Speaker 1: That's right. Great new feature. Definitely use it, especially in junior high, high school levels where often teachers are teaching multiple sections of the same course. One of those other constraints worth mentioning, it has to be the same teacher. You have to be teaching both. You can't link sections that other teachers are teaching. And the students need to be different in those courses. So you'll see this grayed out version if you don't meet those criteria.
Speaker 2: We've got a lot of excited teachers on the line right now.
Speaker 1: This is a terrific feature. While we're here, let me show you what that looks like in this linked version of Freshman Writing. This is in three sections. And now, if I, for instance, add a discussion, which is what we're going to do next, the due dates look different. It's a one discussion topic, but I can actually click Select Sections to Customize if my classes actually meet on different days. And they can each have a different due date.

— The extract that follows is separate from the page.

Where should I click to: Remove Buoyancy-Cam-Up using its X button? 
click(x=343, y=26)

Speaker 2: Yeah. And it's important to know that this is not a discussion between all of your sections. This will create a copy of the discussion in each of your sections.
Speaker 1: Exactly. And in a similar way, if these three are a standard course, but these are AP and they're going to get a different discussion, I can hide this discussion in those sections. So this gives you a single source for materials, but still gives you the flexibility to customize things. So definitely check this out if you have not seen it in your system before.
Speaker 2: Definitely. Thanks for showing us that.
Speaker 1: Based on those various options, how do you imagine tomorrow, this week, next week, as students are coming back, or if you're an international, students are already totally in the swing of things. Of those options, how do you think you're going to be using those items? Let's view those results. So great to see so many of you really wanting to go all the way and attach those handouts to things like assignments and discussions. That's a great way to go. But if you want to just work in the shallow end of Schoology, if you will, just using it for your own organizational purposes can be terrific. Just getting things organized in folders and files so it's there. Because remember, you can reuse this every year, so everything will be in Schoology. Next year you can add on to that.